La luz recortaba uno por uno todos los agujeros de la arena. El olor desnudo de la maresia, perfume limpio del mar sin putrefacción y sin cadáveres, penetraba entero.
Y a lo largo de la playa, de norte a sur, perdiéndose la vista, la marea vacía mostraba sus rocas oscuras cubiertas de caracolas y algas verdes que recortaban las aguas. Y tras ellas se rompían incesantemente, blancas y enrolladas y desenrolladas, tres hileras de olas que, constantemente deshechas, siempre se realzaban.
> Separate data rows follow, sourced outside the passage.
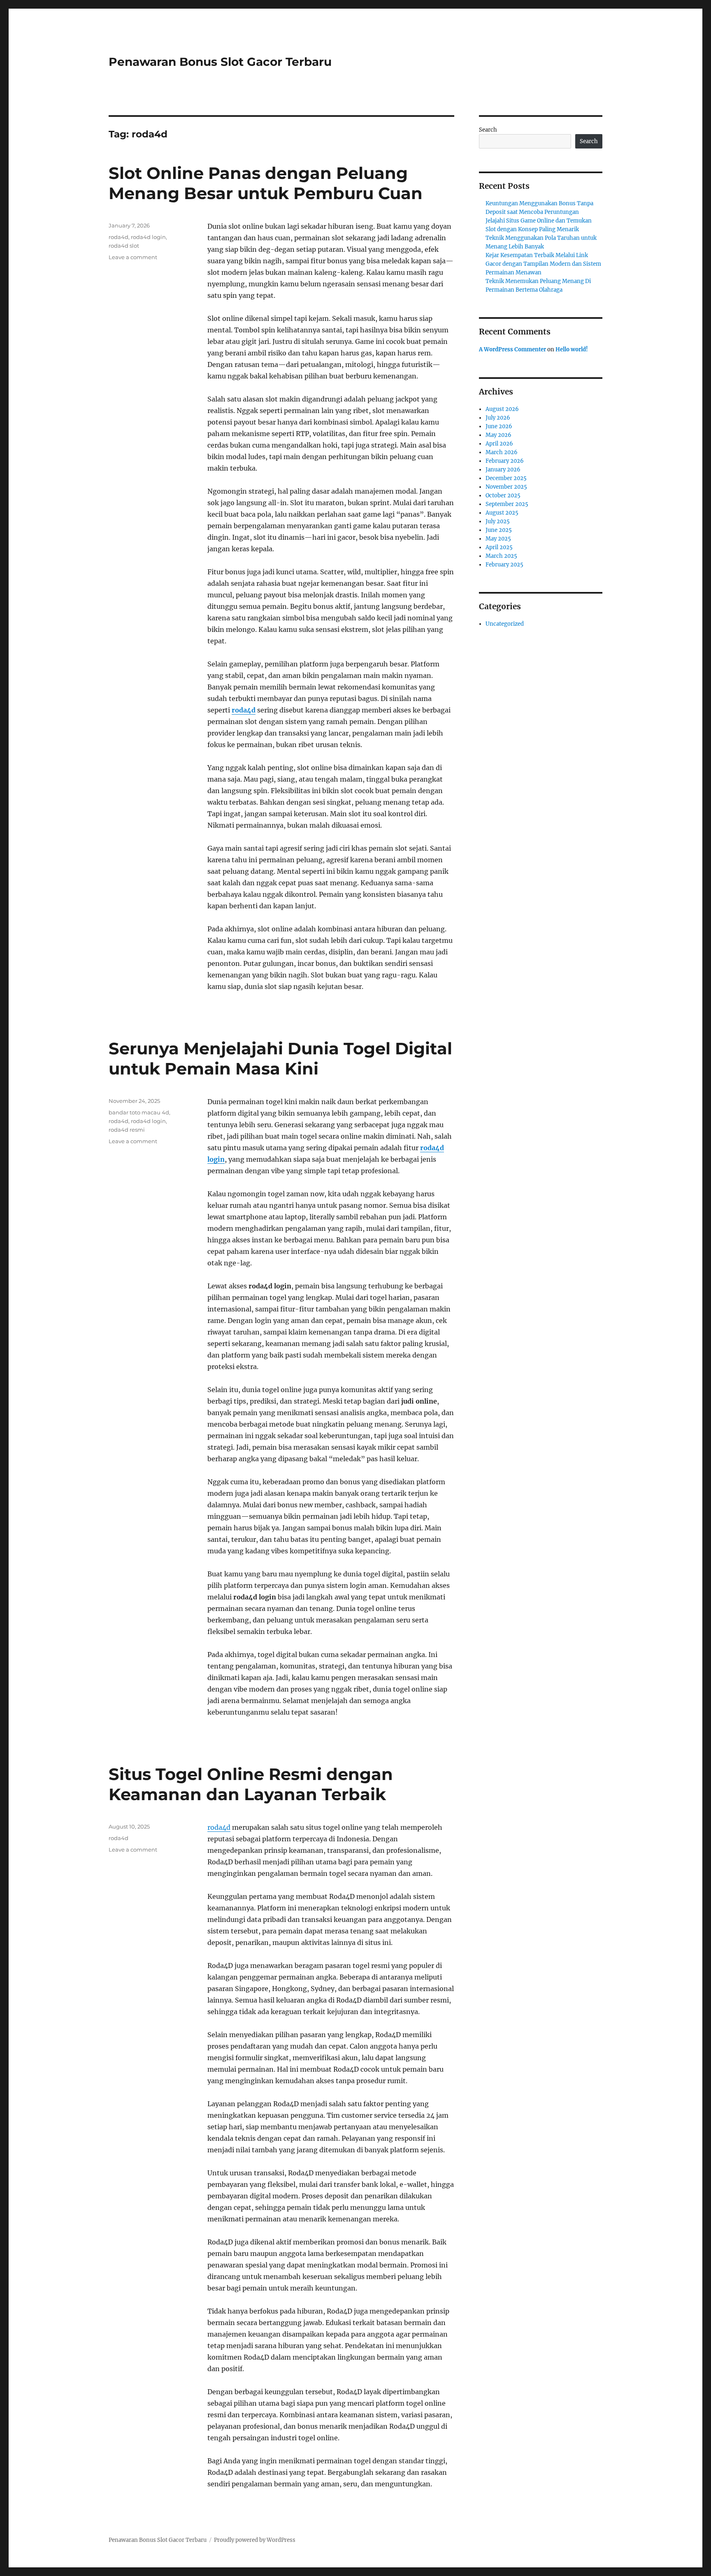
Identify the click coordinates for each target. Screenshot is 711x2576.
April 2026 (499, 443)
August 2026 (502, 409)
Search (488, 129)
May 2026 (498, 435)
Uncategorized (505, 623)
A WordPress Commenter (512, 349)
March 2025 (501, 555)
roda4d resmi (127, 1129)
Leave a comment (133, 257)
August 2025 (502, 512)
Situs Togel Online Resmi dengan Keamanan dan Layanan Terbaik (251, 1784)
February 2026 (505, 460)
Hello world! (571, 349)
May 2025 (498, 538)
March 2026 (502, 452)
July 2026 (498, 417)
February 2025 (504, 564)
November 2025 (506, 486)
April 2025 (499, 547)
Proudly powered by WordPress (254, 2540)
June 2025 (499, 530)
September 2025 (507, 504)
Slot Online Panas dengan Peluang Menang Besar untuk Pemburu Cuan (266, 183)
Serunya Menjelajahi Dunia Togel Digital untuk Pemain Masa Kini (280, 1058)
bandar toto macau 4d (139, 1112)
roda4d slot (124, 245)
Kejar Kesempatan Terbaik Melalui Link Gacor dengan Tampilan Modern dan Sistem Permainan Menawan (543, 264)
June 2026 (499, 426)
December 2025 (506, 478)
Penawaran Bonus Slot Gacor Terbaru (220, 62)
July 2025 (498, 521)
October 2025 (503, 495)
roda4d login (148, 237)
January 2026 (503, 469)
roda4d (244, 710)
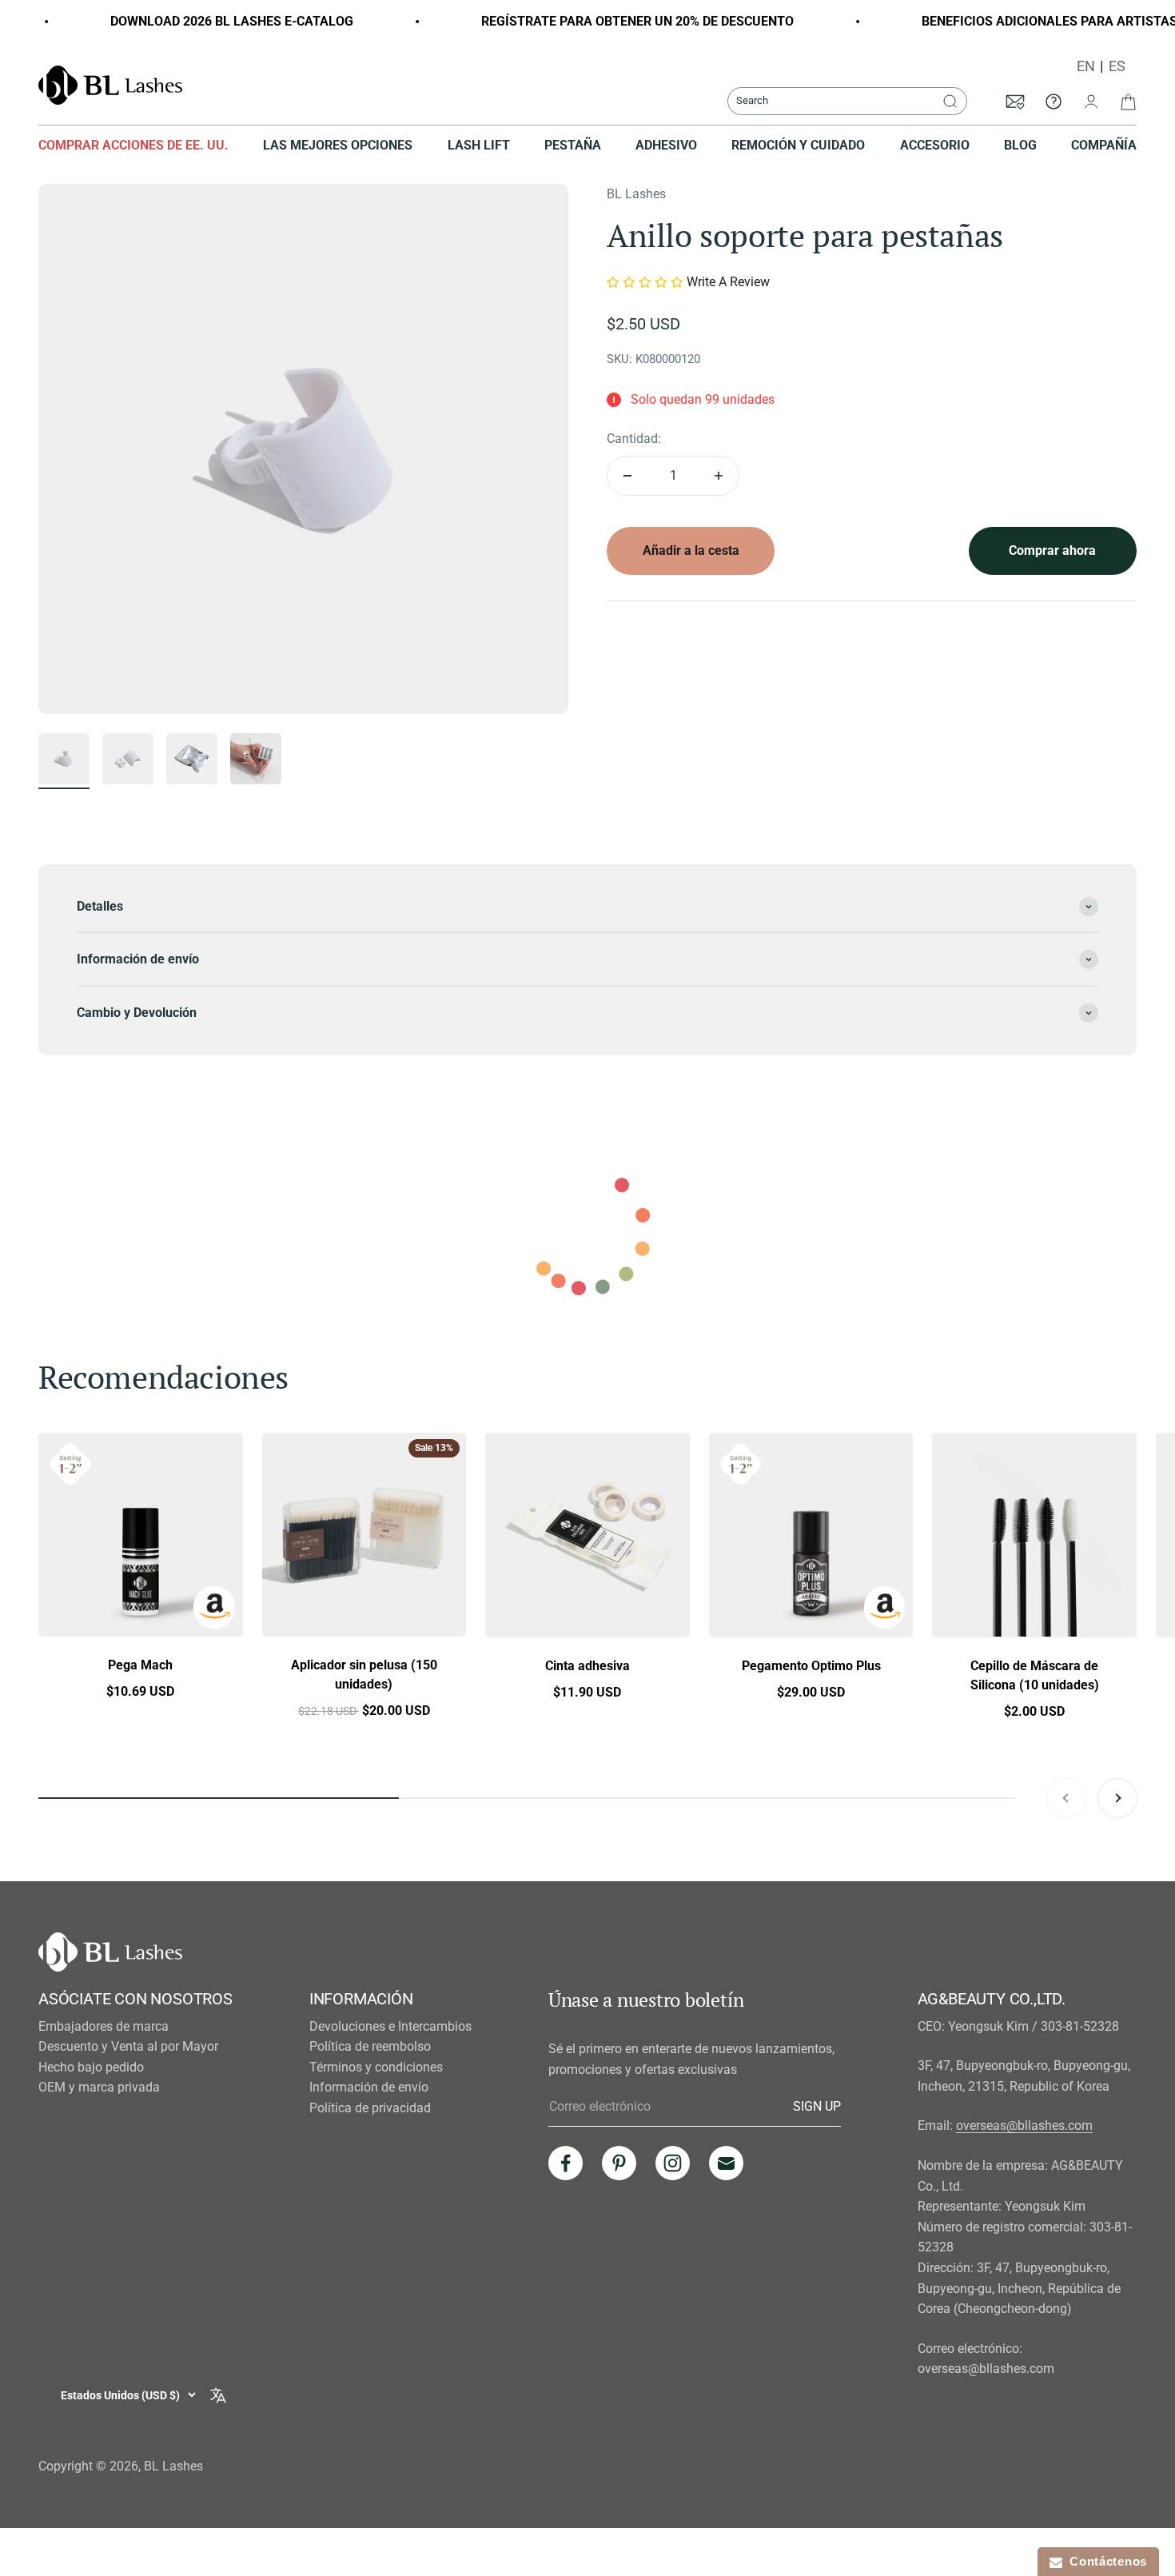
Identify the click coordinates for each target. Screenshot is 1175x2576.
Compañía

En lo alto de la duna el Buzio estaba con la tarde. El sol se posaba en sus manos, el sol se posaba en su cara y en sus hombros. Se quedó un tiempo callado, después, lentamente, empezó a hablar. Entendí que él hablaba con el mar, pues lo miraba de frente y extendía hacía él sus manos abiertas, con las palmas vueltas hacia arriba, Era un largo discurso claro, irracional y nebuloso que parecía, con la luz, recortar todas las cosas.
No puedo repetir sus palabras: no las memoricé y esto ocurrió hace muchos años. Y tampoco entendí por completo lo que decía. No oí algunas palabras, porque el viento rápido las arrancaba de la boca.
Pero recuerdo que eran palabras moduladas como un canto, palabras casi visibles que ocupaban los espacios del aire con su forma, su densidad y su peso.
Palabras que llamaban por las cosas, que eran el nombre de las cosas. Palabras brillantes como las escamas de un pez, palabras grandes y desiertas como playas. Y sus palabras reunían los restos dispersos de la alegría de la tierra. Él los invocaba, los mostraba, los nombraba: viento, frescura de las aguas, oro del sol y brillo de las estrellas.
Sophia de Mello Breyner Andresen (Contos exemplares).